Ulf Himmelstrand (26 August 1924 – 8 June 2011) was a Swedish sociologist specializing in African studies. He has been called the "father of sociology in Nigeria".[1] He was the ninth president of the International Sociological Association (1978–1982).
Himmelstrand was born on 26 August 1924 in Turipattur, India, where his father served as a missionary for the Church of Sweden.
He was a lecturer at the University of Uppsala, and an assistant professor there from 1960 to 1964. Later he co-created and headed the first Department of Sociology at the University of Ibadan, Nigeria.[2] [3] He left Nigeria in 1967 following the disturbances of the Nigerian Civil War which began that year, returning to the University of Uppsala where he would teach and research at the Department of Sociology from 1969 until his retirement in 1989. From 1987 to 1991 he was also a visiting professor at the Nairobi University in Kenya.
He was the ninth president of the International Sociological Association (ISA), serving in that capacity from 1978 to 1982.[4] [5]
In 2000 he published an autobiography in Swedish, Ögonblicket, but as of 2019 it has not been translated into English.
He died in Uppsala on 8 June 2011.
Called the "father of sociology in Nigeria", he is credited with "decolonizing" the sociology courses, establishing the first Department of Sociology, and starting the first large-scale social science research project in Nigeria.

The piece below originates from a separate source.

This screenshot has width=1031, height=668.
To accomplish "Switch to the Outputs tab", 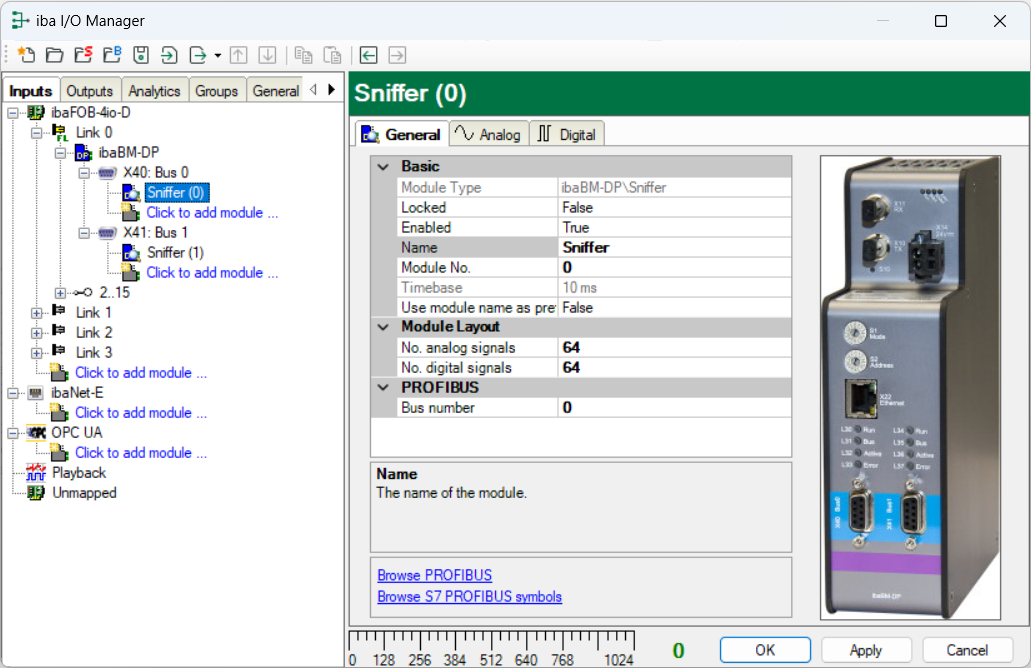I will [x=90, y=91].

In his research interests, he has been called "an Africanist and a theorist, a positivist and to some extent a Marxist, concerned with social psychology and opinion studies as well as macro-economic factors".[4] Another overview stated that "attitudes were at the centre of his research work". Himmelstrand himself described his focus as "social-psychological studies in the emotive and cognitive aspects of opinions and attitudes published in my doctoral thesis... research in political sociology and mass-communication, sociology of development (Africa in particular), and economic sociology."